Быть может, наиболее трудно обосновать третью интерпретацию, утверждающую, что для Спинозы реальны только индивиды, единичные вещи. Сказать, что субстанция [272] тождественна своим модусам и что она представляет собой, как считает Спиноза, имманентную, а не трансцендентную причину, по сути дела значит сказать, что субстанция есть не что иное, как совокупность отдельных вещей, индивидов, понятых в их необходимых связях друг с другом. Следовательно, субстанция есть система индивидов (причем она не создана чем-то внешним, а просто есть) и как целое эта система causa sui, хотя и не существует вне своих индивидов.

На мой взгляд, все эти попытки разрешить противоречие в системе Спинозы неадекватны, хотя каждая из них находит некоторые основания в том, что говорил сам Спиноза. Более плодотворным мне представляется тот подход, который истолковывает слова Спинозы буквально и не стремится сблизить его с платонизмом, неоплатонизмом или номинализмом. Что значит «истолковать Спинозу буквально»? На мой взгляд, это значит понять его в том смысле, что субстанция тождественна бесконечности модусов и что она представляет собой единство, которое, тем не менее, бесконечно дифференцировано; она проста и лишена частей, но, тем не менее, индивидуализирована; это вечное существование, выражающее себя в длительности, и в то же время бесконечность, образующая своей активностью ограниченные, конечные модификации самой себя. Короче говоря, понять Спинозу буквально – значит признать обсуждаемое противоречие и отказаться разрешать его либо с помощью платонистской интерпретации, т.е. посредством онтологической элиминации модусов (истолковывая их лишь как видимости); либо с помощью неоплатонистской интерпретации, т.е. посредством ослабления онтологического статуса модусов (рассматривая их как не вполне реальные или как частичные выражения субстанции); либо с помощью номиналистской интерпретации, т.е. посредством онтологической абстракции (превращающей субстанцию в бесплотный универсальный туман, обволакивающий живые конкретные вещи).

Почему более плодотворно принять это противоречие и отказаться от его разрешения?
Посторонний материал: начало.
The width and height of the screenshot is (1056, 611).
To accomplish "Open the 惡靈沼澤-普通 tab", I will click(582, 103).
Как мне представляется, потому, что оно приводит к попытке понять, почему вопрос о субстанции и модусах Спиноза ставит именно так, как он это делает, и почему сам способ постановки вопроса порождает противоречие. С этой точки зрения данное противоречие весьма плодотворно: его [273] нельзя оценивать формально – как простую ошибку Спинозы, которую нужно устранить, чтобы получить философски последовательную конструкцию. Это противоречие скорее следует рассматривать как ключ к пониманию философии Спинозы. В этом случае источник противоречия можно усмотреть в самом характере его философии, которая носит существенно переходный характер, поскольку перебрасывает мост между двумя несовместимыми системами мышления и по сути дела между двумя несовместимыми мирами.
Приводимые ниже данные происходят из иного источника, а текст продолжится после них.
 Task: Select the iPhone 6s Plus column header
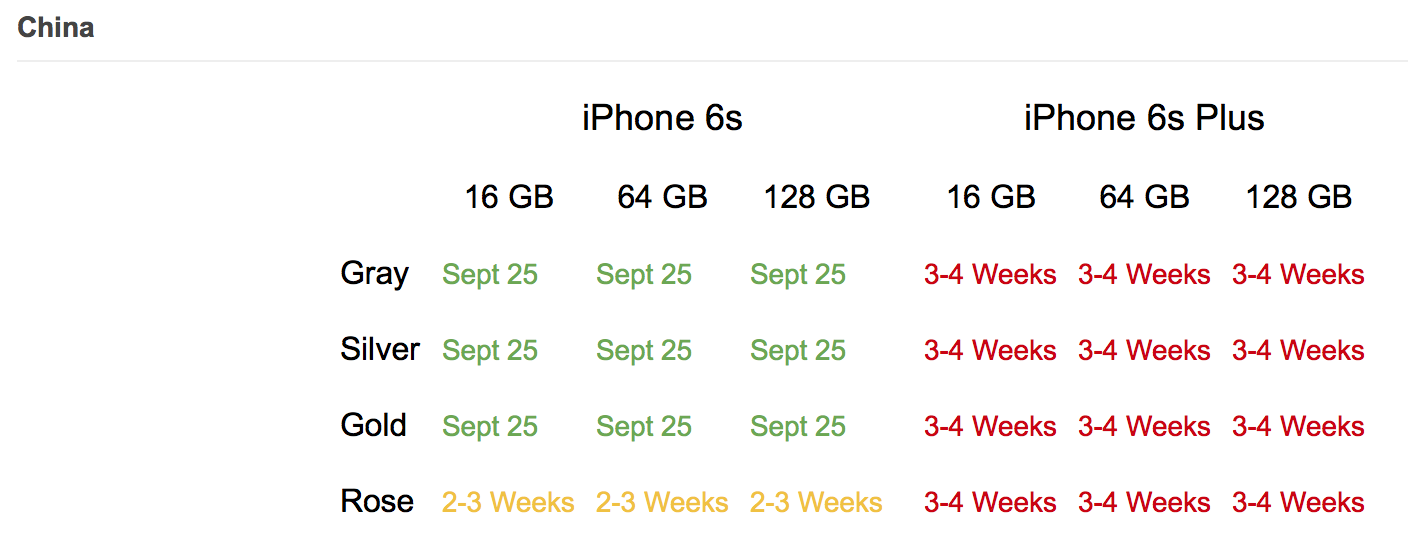tap(1144, 118)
Для понимания характера этой философии я хочу начать с анализа мотивов, которыми руководствовался Спиноза при ее построении, и отношения его мотивации к используемому им методу.


III. Мотивы и метод

Когда я говорю о мотивах, которыми руководствовался Спиноза при построении своей «Этики», я имею в виду не психологическую мотивировку, не его бессознательные или подсознательные мотивы и не те пути, которыми социальный и политический контекст эпохи мог формировать его мотивы. Я пытаюсь реконструировать мотивацию Спинозы в том виде, как она могла представляться ему самому, т.е. как осознаваемую цель его работы. При этом я не собираюсь отрицать важности психологического или социально-политического контекста. Просто я считаю, что для серьезной постановки подобных вопросов мы должны сначала выявить и понять, каким образом сам Спиноза формулировал свою проблему и как он собирался ее решать.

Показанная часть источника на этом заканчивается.